AVAILABLE DATA:
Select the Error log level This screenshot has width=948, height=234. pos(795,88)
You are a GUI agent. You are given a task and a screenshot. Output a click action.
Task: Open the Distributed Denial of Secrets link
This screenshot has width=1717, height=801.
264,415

EXERCISE INSTRUCTIONS: Please return all of the records exactly.

SOLUTION TO THIS PROBLEM:
Select the Error log level This screenshot has width=948, height=234. pos(795,88)
You are a GUI agent. You are given a task and a screenshot. Output a click action.
Task: Open the Distributed Denial of Secrets link
This screenshot has width=1717, height=801.
264,415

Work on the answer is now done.